Dallas, Texas
I broke one of my Norataki china dinner plates this week. My mother would be aghast if I told her. It was a freak accident, it was on the counter and I put a pair of spring tongs down next to it, the lock on the tongs slipped, the tongs expanded and knocked the plate off on the floor. It is an old pattern, long out of production I am sure. It is part of a set I bought at an estate auction about 10 years ago. It is a nice set, including several serving pieces. My guess is new it cost well over $1,000. It had been the proud possession of a local retired school teacher, whose kids called in an auction company to dispose of what they didn't want. At the auction I looked in the box, the top three plates had been unwrapped, undoubtedly used for a special occasion - Thanksgiving dinner I imagine - then carefully re-wrapped. The rest of the set was still in the original factory wrapping, with seals on the paper from the factory or the store that sold it new. As I recall, I paid less than $30 for the entire set.

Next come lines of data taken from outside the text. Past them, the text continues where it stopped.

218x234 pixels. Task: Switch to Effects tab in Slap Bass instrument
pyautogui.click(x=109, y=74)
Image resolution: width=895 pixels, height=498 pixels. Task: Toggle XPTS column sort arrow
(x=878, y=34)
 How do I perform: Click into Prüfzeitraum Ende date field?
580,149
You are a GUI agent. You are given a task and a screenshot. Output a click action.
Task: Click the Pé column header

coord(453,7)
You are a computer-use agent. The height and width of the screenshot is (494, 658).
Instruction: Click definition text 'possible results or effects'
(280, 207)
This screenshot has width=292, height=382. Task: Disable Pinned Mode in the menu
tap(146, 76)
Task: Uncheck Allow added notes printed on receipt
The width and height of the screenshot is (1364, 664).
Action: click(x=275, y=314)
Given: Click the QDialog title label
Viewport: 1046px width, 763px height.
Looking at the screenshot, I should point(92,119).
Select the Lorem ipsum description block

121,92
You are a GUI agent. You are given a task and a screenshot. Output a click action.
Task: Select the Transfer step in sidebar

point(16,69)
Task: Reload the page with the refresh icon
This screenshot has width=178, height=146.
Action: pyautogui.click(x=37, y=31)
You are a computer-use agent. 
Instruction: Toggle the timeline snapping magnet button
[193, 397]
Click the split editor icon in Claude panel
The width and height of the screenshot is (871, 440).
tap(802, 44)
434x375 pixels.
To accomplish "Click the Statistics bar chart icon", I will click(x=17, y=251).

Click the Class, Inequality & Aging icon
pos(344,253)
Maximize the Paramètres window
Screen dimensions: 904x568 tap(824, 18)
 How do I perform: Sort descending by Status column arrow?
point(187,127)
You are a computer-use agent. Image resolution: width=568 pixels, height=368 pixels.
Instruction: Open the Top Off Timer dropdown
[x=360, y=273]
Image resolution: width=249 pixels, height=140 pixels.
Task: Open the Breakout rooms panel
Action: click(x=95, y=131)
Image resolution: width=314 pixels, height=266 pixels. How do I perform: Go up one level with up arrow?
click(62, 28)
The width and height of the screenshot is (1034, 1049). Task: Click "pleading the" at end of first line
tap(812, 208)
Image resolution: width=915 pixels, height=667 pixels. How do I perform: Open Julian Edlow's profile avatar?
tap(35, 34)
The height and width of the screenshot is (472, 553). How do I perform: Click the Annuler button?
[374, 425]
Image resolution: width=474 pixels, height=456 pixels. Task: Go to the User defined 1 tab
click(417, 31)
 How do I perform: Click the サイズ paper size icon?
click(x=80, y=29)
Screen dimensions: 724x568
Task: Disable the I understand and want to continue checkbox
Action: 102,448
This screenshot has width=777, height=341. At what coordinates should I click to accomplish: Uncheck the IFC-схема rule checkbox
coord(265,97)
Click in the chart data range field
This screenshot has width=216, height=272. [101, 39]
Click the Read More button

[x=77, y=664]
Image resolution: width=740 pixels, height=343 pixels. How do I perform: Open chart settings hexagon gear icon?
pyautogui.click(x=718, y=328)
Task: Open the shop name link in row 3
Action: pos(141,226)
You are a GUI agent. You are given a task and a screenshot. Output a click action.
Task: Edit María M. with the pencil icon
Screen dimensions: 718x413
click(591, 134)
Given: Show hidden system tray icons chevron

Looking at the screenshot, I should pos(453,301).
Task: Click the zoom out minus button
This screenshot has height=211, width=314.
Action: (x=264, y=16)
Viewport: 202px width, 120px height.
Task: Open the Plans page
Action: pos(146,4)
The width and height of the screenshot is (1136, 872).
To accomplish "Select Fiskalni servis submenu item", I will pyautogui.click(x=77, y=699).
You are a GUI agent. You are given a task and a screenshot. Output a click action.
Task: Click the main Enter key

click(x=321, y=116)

When I set up house in DC, I pulled the good stuff out and said, it is time to use it. The good stuff became the everyday stuff. Why not use it and enjoy it? It is pleasant to look at, an example of high quality workmanship, and when I am dead and the auctioneers come in what will it sell for? Pennies on the dollar of what it originally cost.
I woke up today, still alive, able to get out of bed on my own. Any day you can do that is a special occasion. You are a special person who should enjoy the best you have to offer. Enjoy it, use the good stuff. You can't take it with you, we kid my father that he spent years looking for hearse with a luggage rack and they don't exist (they do in some European countries where they pile the flowers on the roof of the hearse to take them to the cemetery - Mom and Dad went to Europe once, he is not going back for a funeral.) And who knows if anyone will value the good stuff when you are gone, or toss it to the fate of the auctioneers.